§ **Texte de la page**

Pour les cas légers, très majoritaires, le traitement consiste surtout à apaiser les symptômes. Paracétamol pour la fièvre, oxyde de zinc pour les éruptions cutanées, entre autres, qui recouvre la peau d’une épaisse couche de crème blanchâtre.
« Les malades ressentent des démangeaisons, mais avec le temps, les cicatrices disparaissent », assure le docteur Basubi.
L’épidémie actuelle est caractérisée par un virus plus contagieux et dangereux, avec un taux de mortalité estimé à 3,6%.
Avec environ 16.000 cas enregistrés depuis le début de l’année, la RDC est le foyer et l’épicentre de l’épidémie qui a conduit l’Organisation mondiale de la santé (OMS) à déclencher mercredi son plus haut degré d’alerte au niveau international.
La province du Sud-Kivu enregistre environ 350 nouveaux cas par semaine, selon le Dr Justin Bengehya, épidémiologiste à la division provinciale de la santé du Sud-Kivu.

§ **Section des données**
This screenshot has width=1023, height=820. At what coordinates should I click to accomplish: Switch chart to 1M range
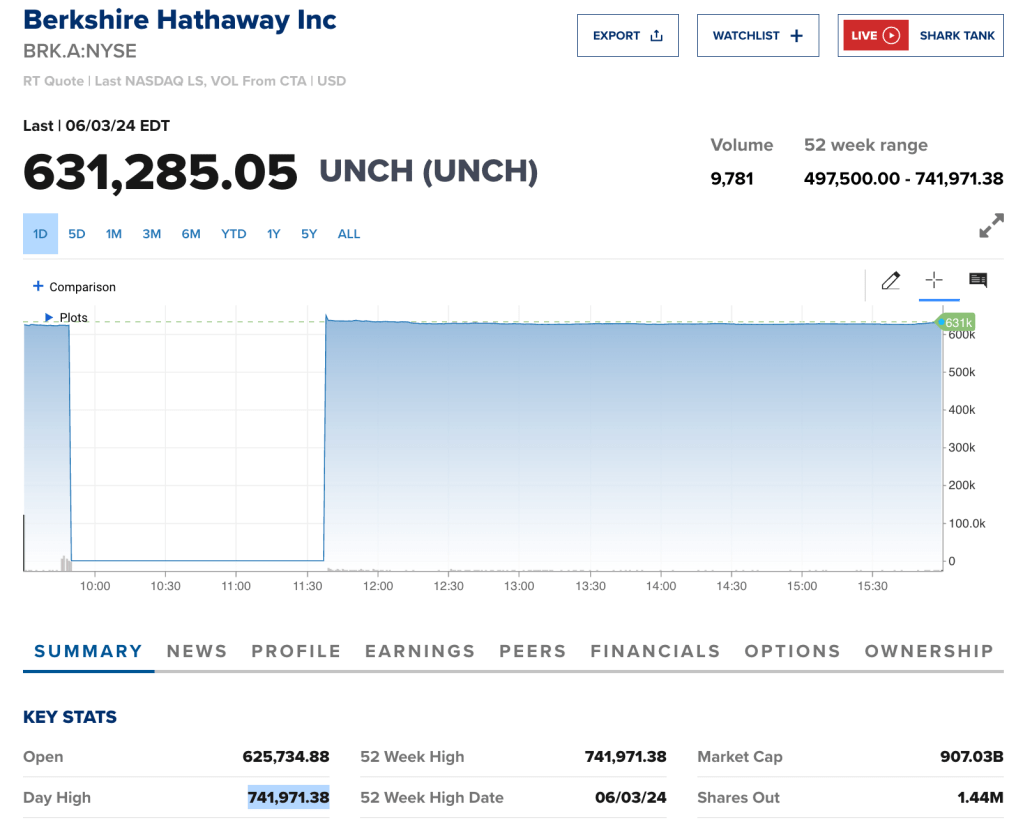pos(114,234)
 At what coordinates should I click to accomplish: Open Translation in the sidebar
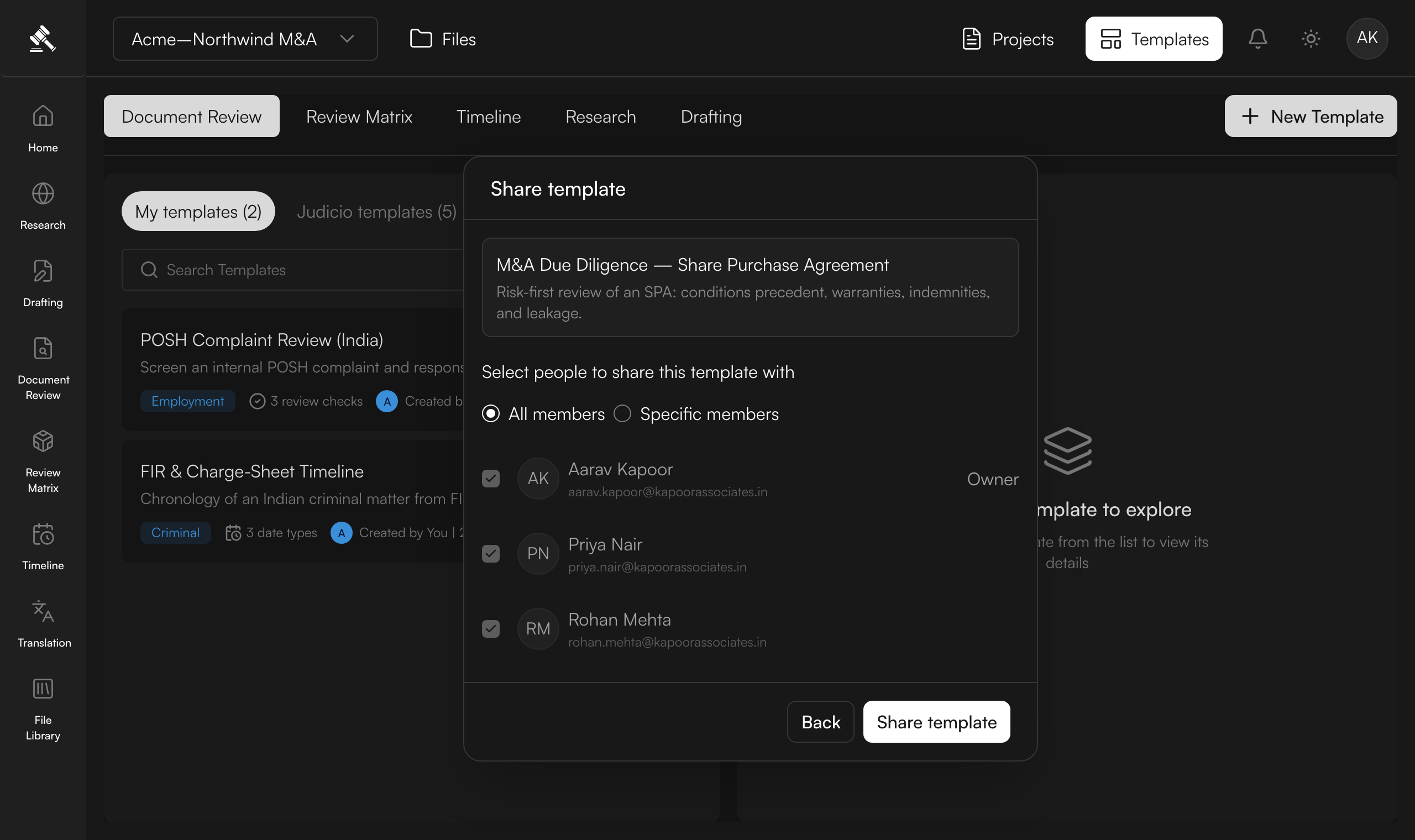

§ **Énoncé de la tâche**
D'après le texte de la page, à combien le taux de mortalité de l'épidémie actuelle est-il estimé ?

§ **Solution de la tâche**
Il est estimé à 3,6 %.